**THE EXERCISE**: Substitute "navigation" for "hamburger" in everything from the start of the rows down to the line containing "Action: click(x=563, y=87)", and reproduce those lines with nothing else changed.

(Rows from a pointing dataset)
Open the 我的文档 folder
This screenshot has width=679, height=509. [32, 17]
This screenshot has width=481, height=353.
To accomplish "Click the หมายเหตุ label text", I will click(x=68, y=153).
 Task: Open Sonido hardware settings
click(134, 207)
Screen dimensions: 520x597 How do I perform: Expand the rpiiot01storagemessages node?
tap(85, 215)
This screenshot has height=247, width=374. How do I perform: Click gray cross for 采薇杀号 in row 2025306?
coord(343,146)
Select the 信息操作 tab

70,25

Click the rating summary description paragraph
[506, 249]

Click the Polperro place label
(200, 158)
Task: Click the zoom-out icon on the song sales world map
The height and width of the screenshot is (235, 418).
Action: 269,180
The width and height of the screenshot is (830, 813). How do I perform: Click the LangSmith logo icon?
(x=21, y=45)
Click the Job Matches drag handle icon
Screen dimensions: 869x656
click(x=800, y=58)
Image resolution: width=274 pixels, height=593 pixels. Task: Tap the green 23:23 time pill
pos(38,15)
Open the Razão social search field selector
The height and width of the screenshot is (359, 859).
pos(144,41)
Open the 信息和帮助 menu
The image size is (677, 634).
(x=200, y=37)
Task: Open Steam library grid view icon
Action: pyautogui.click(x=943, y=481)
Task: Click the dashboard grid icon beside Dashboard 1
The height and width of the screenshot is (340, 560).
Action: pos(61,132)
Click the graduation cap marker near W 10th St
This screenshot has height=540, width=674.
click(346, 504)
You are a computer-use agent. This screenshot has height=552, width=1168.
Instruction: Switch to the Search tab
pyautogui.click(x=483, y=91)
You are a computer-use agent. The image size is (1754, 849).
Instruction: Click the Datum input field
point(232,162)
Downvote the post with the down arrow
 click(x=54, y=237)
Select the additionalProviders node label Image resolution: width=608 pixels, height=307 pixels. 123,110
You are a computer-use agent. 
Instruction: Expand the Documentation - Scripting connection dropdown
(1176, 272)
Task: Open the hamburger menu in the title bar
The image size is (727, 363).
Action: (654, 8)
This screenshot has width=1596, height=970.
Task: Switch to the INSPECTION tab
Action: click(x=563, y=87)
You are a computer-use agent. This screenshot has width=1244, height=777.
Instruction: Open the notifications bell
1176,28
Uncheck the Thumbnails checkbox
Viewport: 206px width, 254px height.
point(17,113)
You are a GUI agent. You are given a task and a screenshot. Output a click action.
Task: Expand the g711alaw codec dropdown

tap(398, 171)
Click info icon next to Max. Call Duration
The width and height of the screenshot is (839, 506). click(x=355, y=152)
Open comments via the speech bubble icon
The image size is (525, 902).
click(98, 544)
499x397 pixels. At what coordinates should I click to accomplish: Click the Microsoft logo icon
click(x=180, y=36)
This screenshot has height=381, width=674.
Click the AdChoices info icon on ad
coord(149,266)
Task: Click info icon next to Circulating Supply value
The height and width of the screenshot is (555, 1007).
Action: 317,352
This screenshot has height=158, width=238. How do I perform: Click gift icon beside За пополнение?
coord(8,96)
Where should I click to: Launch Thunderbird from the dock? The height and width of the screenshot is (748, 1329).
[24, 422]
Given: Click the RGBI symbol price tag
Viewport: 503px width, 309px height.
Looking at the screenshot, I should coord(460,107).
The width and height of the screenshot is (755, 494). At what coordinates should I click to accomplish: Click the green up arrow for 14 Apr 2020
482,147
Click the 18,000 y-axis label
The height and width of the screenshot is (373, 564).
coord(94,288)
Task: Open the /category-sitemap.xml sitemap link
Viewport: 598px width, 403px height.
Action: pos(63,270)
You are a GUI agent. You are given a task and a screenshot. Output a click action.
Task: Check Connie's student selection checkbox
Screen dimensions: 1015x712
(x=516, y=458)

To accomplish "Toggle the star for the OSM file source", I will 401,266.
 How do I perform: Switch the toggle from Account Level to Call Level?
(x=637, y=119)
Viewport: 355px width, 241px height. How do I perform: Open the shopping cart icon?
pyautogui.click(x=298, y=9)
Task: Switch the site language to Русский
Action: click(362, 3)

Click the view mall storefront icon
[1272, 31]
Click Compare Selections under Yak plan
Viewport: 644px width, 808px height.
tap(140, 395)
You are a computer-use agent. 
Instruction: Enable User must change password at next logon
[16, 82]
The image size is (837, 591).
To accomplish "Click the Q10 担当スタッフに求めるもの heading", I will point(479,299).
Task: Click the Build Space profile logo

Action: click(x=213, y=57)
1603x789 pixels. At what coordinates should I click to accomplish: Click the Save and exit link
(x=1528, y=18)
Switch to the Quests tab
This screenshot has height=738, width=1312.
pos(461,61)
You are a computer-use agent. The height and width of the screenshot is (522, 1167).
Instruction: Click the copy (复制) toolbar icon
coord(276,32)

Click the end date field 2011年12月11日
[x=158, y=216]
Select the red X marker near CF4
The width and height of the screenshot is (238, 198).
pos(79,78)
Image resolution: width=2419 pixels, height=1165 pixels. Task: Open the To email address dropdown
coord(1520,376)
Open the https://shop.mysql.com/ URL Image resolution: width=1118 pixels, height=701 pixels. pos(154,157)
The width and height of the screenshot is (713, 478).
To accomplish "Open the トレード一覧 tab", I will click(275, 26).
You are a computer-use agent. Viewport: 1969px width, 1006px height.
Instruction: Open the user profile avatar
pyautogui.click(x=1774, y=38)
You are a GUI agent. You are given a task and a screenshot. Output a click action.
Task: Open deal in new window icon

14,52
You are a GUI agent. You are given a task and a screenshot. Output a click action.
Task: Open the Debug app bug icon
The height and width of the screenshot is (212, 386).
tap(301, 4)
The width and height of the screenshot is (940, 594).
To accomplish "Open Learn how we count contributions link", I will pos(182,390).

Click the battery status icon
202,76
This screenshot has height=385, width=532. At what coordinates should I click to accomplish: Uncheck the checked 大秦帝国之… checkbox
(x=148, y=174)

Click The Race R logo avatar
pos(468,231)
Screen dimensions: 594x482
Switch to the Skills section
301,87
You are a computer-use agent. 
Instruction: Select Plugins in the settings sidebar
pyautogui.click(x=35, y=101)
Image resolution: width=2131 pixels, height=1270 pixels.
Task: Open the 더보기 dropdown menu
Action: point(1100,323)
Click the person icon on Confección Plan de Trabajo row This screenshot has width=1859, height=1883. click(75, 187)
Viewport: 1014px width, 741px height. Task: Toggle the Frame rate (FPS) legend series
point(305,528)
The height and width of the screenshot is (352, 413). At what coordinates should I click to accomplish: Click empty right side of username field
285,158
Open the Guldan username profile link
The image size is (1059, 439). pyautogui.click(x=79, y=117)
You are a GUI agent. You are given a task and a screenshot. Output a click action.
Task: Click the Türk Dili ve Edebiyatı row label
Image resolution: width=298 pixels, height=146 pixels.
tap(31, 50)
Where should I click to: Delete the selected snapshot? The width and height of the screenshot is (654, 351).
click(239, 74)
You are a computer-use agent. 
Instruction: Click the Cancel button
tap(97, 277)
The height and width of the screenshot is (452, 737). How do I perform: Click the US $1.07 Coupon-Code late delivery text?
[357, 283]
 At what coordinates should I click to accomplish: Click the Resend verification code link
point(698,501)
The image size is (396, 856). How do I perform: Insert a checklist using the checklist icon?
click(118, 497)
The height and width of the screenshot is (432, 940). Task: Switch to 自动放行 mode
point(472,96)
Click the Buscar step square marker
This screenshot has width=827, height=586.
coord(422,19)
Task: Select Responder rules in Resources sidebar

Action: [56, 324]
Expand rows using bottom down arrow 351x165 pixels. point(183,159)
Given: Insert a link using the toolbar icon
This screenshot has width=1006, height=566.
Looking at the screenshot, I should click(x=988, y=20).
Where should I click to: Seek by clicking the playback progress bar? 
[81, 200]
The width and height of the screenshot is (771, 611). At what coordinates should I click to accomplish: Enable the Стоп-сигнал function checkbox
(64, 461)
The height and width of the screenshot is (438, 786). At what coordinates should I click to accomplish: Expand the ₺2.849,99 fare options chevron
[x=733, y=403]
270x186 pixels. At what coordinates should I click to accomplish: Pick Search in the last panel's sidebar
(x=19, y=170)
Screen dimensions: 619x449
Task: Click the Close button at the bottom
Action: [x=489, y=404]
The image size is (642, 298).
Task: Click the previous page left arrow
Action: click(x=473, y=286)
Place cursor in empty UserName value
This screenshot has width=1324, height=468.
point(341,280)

**RESULT BELOW**:
Open the 我的文档 folder
This screenshot has width=679, height=509. [32, 17]
This screenshot has width=481, height=353.
To accomplish "Click the หมายเหตุ label text", I will click(x=68, y=153).
 Task: Open Sonido hardware settings
click(134, 207)
Screen dimensions: 520x597 How do I perform: Expand the rpiiot01storagemessages node?
tap(85, 215)
This screenshot has height=247, width=374. How do I perform: Click gray cross for 采薇杀号 in row 2025306?
coord(343,146)
Select the 信息操作 tab

70,25

Click the rating summary description paragraph
[506, 249]

Click the Polperro place label
(200, 158)
Task: Click the zoom-out icon on the song sales world map
The height and width of the screenshot is (235, 418).
Action: 269,180
The width and height of the screenshot is (830, 813). How do I perform: Click the LangSmith logo icon?
(x=21, y=45)
Click the Job Matches drag handle icon
Screen dimensions: 869x656
click(x=800, y=58)
Image resolution: width=274 pixels, height=593 pixels. Task: Tap the green 23:23 time pill
pos(38,15)
Open the Razão social search field selector
The height and width of the screenshot is (359, 859).
pos(144,41)
Open the 信息和帮助 menu
The image size is (677, 634).
(x=200, y=37)
Task: Open Steam library grid view icon
Action: pyautogui.click(x=943, y=481)
Task: Click the dashboard grid icon beside Dashboard 1
The height and width of the screenshot is (340, 560).
Action: pos(61,132)
Click the graduation cap marker near W 10th St
This screenshot has height=540, width=674.
click(346, 504)
You are a computer-use agent. This screenshot has height=552, width=1168.
Instruction: Switch to the Search tab
pyautogui.click(x=483, y=91)
You are a computer-use agent. The image size is (1754, 849).
Instruction: Click the Datum input field
point(232,162)
Downvote the post with the down arrow
 click(x=54, y=237)
Select the additionalProviders node label Image resolution: width=608 pixels, height=307 pixels. 123,110
You are a computer-use agent. 
Instruction: Expand the Documentation - Scripting connection dropdown
(1176, 272)
Task: Open the navigation menu in the title bar
The image size is (727, 363).
Action: (654, 8)
This screenshot has width=1596, height=970.
Task: Switch to the INSPECTION tab
Action: click(x=563, y=87)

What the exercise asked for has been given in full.